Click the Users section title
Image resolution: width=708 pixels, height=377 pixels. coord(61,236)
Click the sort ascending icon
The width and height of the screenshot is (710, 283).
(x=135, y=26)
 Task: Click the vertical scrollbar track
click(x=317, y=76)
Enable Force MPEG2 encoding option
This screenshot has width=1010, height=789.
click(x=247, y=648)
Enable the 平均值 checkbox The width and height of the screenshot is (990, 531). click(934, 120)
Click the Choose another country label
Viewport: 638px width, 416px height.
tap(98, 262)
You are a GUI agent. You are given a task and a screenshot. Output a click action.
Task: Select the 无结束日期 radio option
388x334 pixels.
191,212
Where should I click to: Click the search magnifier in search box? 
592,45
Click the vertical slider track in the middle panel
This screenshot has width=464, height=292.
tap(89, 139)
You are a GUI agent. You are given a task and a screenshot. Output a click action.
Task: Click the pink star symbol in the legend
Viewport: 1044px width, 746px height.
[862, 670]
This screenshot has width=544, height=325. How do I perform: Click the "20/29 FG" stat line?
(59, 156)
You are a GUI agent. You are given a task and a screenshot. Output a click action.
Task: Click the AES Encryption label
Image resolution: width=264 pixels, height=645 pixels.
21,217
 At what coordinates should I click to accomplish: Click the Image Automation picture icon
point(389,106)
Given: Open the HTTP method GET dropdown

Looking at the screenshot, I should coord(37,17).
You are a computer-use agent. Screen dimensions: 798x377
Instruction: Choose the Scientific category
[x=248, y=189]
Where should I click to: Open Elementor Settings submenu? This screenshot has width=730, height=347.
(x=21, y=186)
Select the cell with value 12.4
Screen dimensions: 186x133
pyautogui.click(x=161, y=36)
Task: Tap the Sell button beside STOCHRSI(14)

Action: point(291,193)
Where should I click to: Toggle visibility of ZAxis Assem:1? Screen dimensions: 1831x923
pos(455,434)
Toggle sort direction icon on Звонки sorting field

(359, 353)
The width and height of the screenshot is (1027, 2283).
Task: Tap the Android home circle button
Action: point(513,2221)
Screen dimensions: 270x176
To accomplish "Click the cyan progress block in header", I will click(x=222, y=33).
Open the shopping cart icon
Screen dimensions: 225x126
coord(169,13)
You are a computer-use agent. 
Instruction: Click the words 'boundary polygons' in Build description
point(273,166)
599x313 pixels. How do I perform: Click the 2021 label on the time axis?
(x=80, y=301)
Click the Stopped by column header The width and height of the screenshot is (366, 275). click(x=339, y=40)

========================================

In the entries above, identify each line that includes the string "Select", then copy it.

▶ _SOLUTION TO THE PROBLEM_
Task: Select the 无结束日期 radio option
Select the cell with value 12.4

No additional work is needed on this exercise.